Domestic Forces II: The Muslim Brotherhood: Lessons not Learned
All of the key parties that participated in this short-lived experiment contributed to its demise. But if the military desired such an outcome, its wishes were inadvertently granted by the most powerful opposition force—the Muslim Brotherhood. From the outset, Brotherhood leaders did not recognize that democratic change hinged in part on forging consensus among all opposition groups regarding the principles of pluralistic democracy. Absent such consensus, the military had every incentive to sustain the divide-and-rule strategy it had long used to co-opt potential opponents. But after winning the 2012 parliamentary elections, Brotherhood leaders issued statements and took actions that underscored their hostility to liberal and leftist forces. Their effort to limit the role of non-Islamist leaders in a constitution drafting committee (which was appointed by the Islamist-controlled parliament), on the one side, and to negotiate separately with the military, on the other, magnified the ideological and political breach. This failure to grasp the normative and practical advantages of forging consensus gave secular leaders a good reason (or excuse) to back the efforts of the secularly oriented courts to issue judgments that effectively invalidated the 2012 parliamentary elections, thus helping to set the stage for the July 3, 2013 coup.

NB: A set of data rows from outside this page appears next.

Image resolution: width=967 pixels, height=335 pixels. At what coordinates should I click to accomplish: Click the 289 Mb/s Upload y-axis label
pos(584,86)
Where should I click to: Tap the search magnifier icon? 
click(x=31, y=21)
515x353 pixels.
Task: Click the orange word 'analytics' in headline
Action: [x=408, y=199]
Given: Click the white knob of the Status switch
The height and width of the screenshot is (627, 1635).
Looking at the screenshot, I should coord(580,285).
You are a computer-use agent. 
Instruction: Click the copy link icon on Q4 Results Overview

That the Muslim Brothers did not grasp these lessons in the maelstrom of the momentous and often violent events that convulsed Egypt starting in 2011 is hardly surprising. As several scholars have noted, their leaders never expected to actually win elections that, at least in theory, would give them control over the legislature and the executive. Moreover, the Brothers’ older leaders were hostile to calls from within their movement to reach out to more secularly oriented leaders. Dissident veterans, such as Abdel-Moneim Aboul-Foutouh, were expelled from the organization, while leaders of its youth or “shabab” wing—many of whom resented the calcified leadership of the Brotherhood—were prevented from organizing independently.
From the outset, Brotherhood leaders did not recognize that democratic change hinged in part on forging consensus among all opposition groups regarding the principles of pluralistic democracy.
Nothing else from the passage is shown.